# New Products



## JP Sinclair (Nov 13, 2006)

I've been getting into some small live edge burl cuts for a woodworker that makes some neat candle settings, these are some that I just made in curly maple pieces. The cherry piece was off a huge burl that I'm thinking could be a tabletop.


----------



## JON BELL (Nov 2, 2007)

WOW! nice colors!


----------



## JP Sinclair (Nov 13, 2006)

Thanks - unfortunately my good camera bit the dust, this one is older and the pixels aren't that good. I've really changed my views on what is good wood from my logging days. It used to be nothing under 8' was commercially worthwhile but now I cruise around to my buddies landings and check over the "rejects" and slasher cutoffs. Amazing how much good stuff I've gathered for next to nothing.
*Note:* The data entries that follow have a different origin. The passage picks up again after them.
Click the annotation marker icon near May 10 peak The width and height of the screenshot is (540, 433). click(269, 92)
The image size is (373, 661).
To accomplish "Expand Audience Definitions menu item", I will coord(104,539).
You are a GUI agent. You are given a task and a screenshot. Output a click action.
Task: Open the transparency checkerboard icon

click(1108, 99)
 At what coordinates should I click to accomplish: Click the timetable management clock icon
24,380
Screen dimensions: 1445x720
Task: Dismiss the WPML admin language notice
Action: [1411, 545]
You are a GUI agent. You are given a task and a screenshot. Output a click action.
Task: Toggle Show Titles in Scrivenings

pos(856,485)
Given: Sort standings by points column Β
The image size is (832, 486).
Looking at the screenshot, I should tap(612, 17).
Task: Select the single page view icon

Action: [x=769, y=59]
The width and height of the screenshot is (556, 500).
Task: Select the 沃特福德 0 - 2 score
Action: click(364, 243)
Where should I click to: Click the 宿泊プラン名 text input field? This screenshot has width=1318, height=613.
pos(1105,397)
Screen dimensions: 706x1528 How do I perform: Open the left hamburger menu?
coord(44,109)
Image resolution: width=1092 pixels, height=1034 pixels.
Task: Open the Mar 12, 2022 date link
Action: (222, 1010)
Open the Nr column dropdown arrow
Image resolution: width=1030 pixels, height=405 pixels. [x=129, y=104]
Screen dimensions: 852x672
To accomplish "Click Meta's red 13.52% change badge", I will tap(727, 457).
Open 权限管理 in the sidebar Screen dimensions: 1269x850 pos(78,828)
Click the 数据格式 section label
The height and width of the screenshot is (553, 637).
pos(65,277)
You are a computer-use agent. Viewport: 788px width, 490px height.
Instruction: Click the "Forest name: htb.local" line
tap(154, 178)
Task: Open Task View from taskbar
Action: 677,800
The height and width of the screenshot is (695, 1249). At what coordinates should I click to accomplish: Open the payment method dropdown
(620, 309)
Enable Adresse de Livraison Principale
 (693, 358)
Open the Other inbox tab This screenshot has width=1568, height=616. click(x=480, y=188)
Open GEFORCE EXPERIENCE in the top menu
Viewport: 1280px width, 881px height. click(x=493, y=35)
The 3-4 foot slasher cutoffs make great bowl blanks for turners in my area. I've made some great 3" table tops out of those cuttoffs too. And burls, my God I've saved more from the firewood pile!. They are a defect in the commercial log market and usually get cut out of the tree. I've made a bunch of those 1, 3/4 and 1/2 inch thick slices. I dry them in the corner of the kiln and run them over the 8" edger and they clean up beautiful. A little tung oil and viola, great little slices for clocks, raised panel drawer fronts etc etc.


----------